Negotiate sleep space needs
If you are married or are in a partnership, this one is important. Many empaths struggle with significant energy loss while in bed with their spouse or significant other. Understanding what you can personally tolerate energetically and negotiating with your partner will be an important part of keeping your relationship and yourself healthy. Some sensitives find that they cannot sleep in a bed with another human…or even a pet. When I was married, this was a big struggle for me. It was even more challenging because my husband at the time preferred to always be touching me while he slept.
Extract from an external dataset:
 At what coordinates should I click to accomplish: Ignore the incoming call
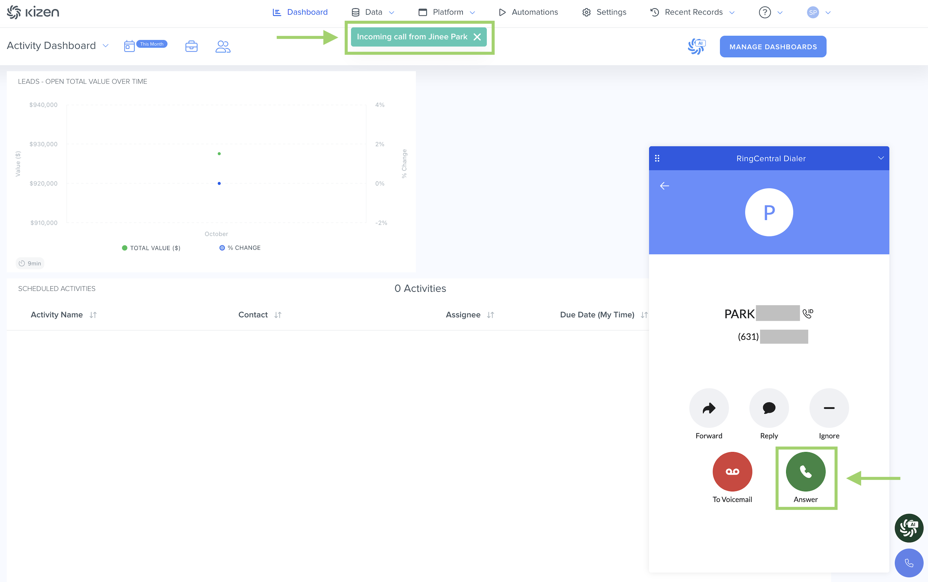point(829,408)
But that was bad news for me. Absorbing his energy kept me awake, no matter how much I tried to sleep or how exhausted I was. I know I’m not the only one who has struggled with this issue as a sensitive because I’ve talked to other sensitives about this problem.
Some sensitives are fine sharing a bed but struggle with extended periods of physical contact during sleep. They may do better snuggling as they are falling asleep and rolling over after a while to sleep. Knowing what works best for you and being able to communicate is important. Of course, you will also need to take your partner’s needs into consideration as well and negotiate a solution that works well for both parties.
Create a space where you can be alone
Alone time is an important need for sensitives. And with this, you may need to create a special space in your home where you can retreat to get that quiet time that you will need to not just survive, but thrive. This can be a special room in the house. Or if you are short on space, set up your bedroom as a soothing space where you can escape for a while. Because I’m single now, I have my living room set up with plenty of soft lighting. It is a very soothing space for me. Set up something that works for you!
These are just a few of the things that you can do to help manage sharing space with a partner, children, or spouse as someone who is energy sensitive. With a little work and some compromise, you can work out things so that your needs are being met. That way you will not end up depleted.